例:素点が0点でも換算後は50点、素点が100点なら換算後は100点となります。実質的な差は最大50点(全体配点の約5%)に圧縮されます。 - 英語の配点比率
リーディング160点、リスニング40点の配分(4:1)となっており、リーディング重視の配点です。
2. 共通テストのボーダーラインと目標点
筑波大学医学類は、二次試験の配点比率が高い(約60%)ため、共通テストでの多少の失点は挽回可能ですが、合格者平均は非常に高い水準にあります。
ボーダーライン(合格可能性50%)の目安
大手予備校の分析および新課程の傾向を加味した2026年度の予測ラインは以下の通りです。
- ボーダー得点率:約 86% 〜 87%
- A判定(安全圏)ライン:約 89% 以上
合格者の得点推移(過去実績)
| 年度 | 共通テストボーダー | 合格最低点(総合得点率) | 備考 |
|---|---|---|---|
| 2025年 | 87% | 75.7% (1779/2350) | 満点変更あり |
| 2024年 | 84% | 80.4% (1849/2300) | 難化・高得点勝負の年 |
| 2023年 | 82% | 77.8% (1790/2300) |
戦略的アドバイス:
情報の独自換算により、見かけ上の得点率は高くなりやすい傾向があります。そのため、従来の感覚よりも1〜2%高めの得点率(87%以上)を目標に設定するのが安全です。

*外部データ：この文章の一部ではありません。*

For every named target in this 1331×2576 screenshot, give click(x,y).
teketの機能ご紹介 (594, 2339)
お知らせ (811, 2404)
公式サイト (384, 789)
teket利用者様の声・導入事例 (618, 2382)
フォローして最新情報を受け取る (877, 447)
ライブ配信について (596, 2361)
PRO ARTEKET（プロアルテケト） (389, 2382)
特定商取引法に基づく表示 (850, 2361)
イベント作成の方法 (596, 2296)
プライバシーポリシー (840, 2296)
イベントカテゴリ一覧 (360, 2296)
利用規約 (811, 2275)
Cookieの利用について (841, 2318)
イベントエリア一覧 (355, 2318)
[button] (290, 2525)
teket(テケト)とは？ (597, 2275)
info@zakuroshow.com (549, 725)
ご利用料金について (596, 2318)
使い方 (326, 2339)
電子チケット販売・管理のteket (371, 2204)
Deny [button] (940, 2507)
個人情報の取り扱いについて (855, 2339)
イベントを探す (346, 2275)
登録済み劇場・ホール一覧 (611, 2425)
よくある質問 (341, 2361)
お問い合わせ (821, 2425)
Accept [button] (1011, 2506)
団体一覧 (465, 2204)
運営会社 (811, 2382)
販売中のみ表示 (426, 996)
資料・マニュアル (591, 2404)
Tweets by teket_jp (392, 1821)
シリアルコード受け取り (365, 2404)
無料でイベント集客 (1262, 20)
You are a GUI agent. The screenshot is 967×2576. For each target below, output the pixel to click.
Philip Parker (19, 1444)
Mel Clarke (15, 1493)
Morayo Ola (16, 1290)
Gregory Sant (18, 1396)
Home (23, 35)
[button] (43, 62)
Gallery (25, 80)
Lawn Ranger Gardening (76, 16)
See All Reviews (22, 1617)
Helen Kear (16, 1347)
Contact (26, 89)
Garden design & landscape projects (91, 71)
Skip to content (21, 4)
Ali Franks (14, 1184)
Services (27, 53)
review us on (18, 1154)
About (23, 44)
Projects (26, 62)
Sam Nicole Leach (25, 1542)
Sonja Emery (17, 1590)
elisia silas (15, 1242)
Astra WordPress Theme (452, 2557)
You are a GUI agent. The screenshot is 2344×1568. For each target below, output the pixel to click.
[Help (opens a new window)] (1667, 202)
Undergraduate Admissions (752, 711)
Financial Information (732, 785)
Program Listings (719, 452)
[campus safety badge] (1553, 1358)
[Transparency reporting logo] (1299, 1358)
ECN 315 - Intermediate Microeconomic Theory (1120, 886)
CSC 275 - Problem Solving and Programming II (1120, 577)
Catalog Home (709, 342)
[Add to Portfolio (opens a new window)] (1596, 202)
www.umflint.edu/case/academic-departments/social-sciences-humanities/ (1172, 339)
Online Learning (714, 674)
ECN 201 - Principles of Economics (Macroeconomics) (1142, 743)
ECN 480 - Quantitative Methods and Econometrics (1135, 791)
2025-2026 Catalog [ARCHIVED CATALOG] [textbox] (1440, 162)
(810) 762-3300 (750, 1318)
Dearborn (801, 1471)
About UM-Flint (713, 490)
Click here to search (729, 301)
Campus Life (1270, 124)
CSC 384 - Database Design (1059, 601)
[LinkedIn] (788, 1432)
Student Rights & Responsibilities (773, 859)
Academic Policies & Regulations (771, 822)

情報の独自換算により、見かけ上の得点率は高くなりやすい傾向があります。そのため、従来の感覚よりも1〜2%高めの得点率(87%以上)を目標に設定するのが安全です。
3. 第一段階選抜(足切り)の基準
筑波大学医学類では、志願者が募集人員の一定倍率を超えた場合に、共通テストの成績による第一段階選抜(いわゆる足切り)を実施します。
2026年度の実施基準
- 一般選抜(前期):募集人員の約 2.5倍
※従来は約3.0倍〜3.6倍で推移していましたが、2026年度の募集要項では「約2.5倍」と予告されています。基準が厳格化される可能性があるため注意が必要です。
足切りライン(ボーダー)の推移
| 年度 | 倍率設定 | 実質倍率 | 足切り実施状況 |
|---|---|---|---|
| 2025年 | 約3.0倍 | 3.3倍 | 実施あり(120名合格/23名不合格) |
| 2024年 | 約3.6倍 | 3.9倍 | 実施あり(115名合格/50名不合格) |
足切り回避の目安: 足切りラインは例年 75%〜80% 前後で推移することが多いですが、志願者が集中した場合は上昇するリスクがあります。最低でも78%(約740/950点) は確保しておかないと、二次試験に進めない可能性があります。
4. 合否を決める「二次試験」とのバランス
2026年度入試の最大の特徴は、二次試験(個別学力検査)の重要性です。
- 共通テスト:950点
- 個別試験:1400点
- 合計:2350点
個別試験(1400点)の内訳
| 科目 | 配点 | 内容 |
|---|---|---|
| 数学 | 300点 | 数I, II, III, A, B, C (ベクトル・複素数平面) |
| 理科 | 300点 | 物・化・生から2科目 |
| 外国語 | 300点 | 英語(長文読解・英作文など) |
| 適性試験・面接 | 500点 | 筆記(300点) + 面接(200点) |
重要:
「適性試験・面接」だけで500点(全体の約21%)を占めます。これは数学や英語1科目分(300点)よりも配点が大きく、共通テストのビハインドをここで逆転する、あるいは逆にここで不合格になるケースも多々あります。適性試験は「文章完成法テスト」などの心理検査的な要素を含む筆記試験と、個別面接の組み合わせで行われます。
「適性試験・面接」だけで500点(全体の約21%)を占めます。これは数学や英語1科目分(300点)よりも配点が大きく、共通テストのビハインドをここで逆転する、あるいは逆にここで不合格になるケースも多々あります。適性試験は「文章完成法テスト」などの心理検査的な要素を含む筆記試験と、個別面接の組み合わせで行われます。
まとめ:合格への戦略
- 共通テストは87%を目標に: 足切りを回避するだけでなく、二次試験で精神的余裕を持つために必須です。特に「情報I」は換算式のおかげで高得点が狙いやすいため、取りこぼさないようにしましょう。
- 適性試験対策を軽視しない: 配点500点は合否に直結します。学力試験だけでなく、医師としての適性や人間性を問う試験への対策も不可欠です。
- 理系科目の完成度: 数学・理科は難問奇問は少ないものの、高得点争いになります。標準問題を確実に解き切る力が求められます。
※本記事の情報は2025年時点の公表資料に基づいています。出願の際は必ず最新の「学生募集要項」をご確認ください。